(Exercise objective) Return every line of the data that contains the word "size", copied in full and in its original order.

(Information shown)
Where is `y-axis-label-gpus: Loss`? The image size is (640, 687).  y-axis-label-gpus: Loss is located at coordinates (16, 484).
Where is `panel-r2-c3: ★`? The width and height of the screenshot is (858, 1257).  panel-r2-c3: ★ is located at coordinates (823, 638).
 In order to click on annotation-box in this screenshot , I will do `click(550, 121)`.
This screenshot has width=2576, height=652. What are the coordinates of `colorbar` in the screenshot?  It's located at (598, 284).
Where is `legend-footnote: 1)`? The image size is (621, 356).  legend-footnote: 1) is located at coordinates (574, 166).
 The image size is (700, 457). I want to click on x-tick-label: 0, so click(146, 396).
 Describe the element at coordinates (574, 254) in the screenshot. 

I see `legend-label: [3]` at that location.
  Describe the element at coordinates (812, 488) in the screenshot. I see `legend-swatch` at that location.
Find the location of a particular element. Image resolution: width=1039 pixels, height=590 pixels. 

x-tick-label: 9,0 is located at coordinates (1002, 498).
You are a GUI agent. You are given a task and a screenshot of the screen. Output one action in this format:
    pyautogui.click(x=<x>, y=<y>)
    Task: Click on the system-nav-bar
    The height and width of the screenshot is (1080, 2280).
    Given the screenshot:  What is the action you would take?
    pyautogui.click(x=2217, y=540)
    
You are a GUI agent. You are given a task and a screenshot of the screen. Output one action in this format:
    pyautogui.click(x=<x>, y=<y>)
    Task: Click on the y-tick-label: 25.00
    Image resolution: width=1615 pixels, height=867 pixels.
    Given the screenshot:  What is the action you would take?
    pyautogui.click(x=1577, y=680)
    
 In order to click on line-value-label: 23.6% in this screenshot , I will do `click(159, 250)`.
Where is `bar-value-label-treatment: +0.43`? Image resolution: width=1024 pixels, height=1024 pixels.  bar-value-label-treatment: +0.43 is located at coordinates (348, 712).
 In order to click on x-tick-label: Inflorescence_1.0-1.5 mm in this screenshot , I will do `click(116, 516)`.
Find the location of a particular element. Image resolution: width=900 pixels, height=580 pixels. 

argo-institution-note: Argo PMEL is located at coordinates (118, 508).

(Written reply)
Where is `y-axis-label-gpus: Loss`? The image size is (640, 687).  y-axis-label-gpus: Loss is located at coordinates (16, 484).
Where is `legend-footnote: 1)`? The image size is (621, 356).  legend-footnote: 1) is located at coordinates (574, 166).
 The image size is (700, 457). I want to click on x-tick-label: 0, so click(146, 396).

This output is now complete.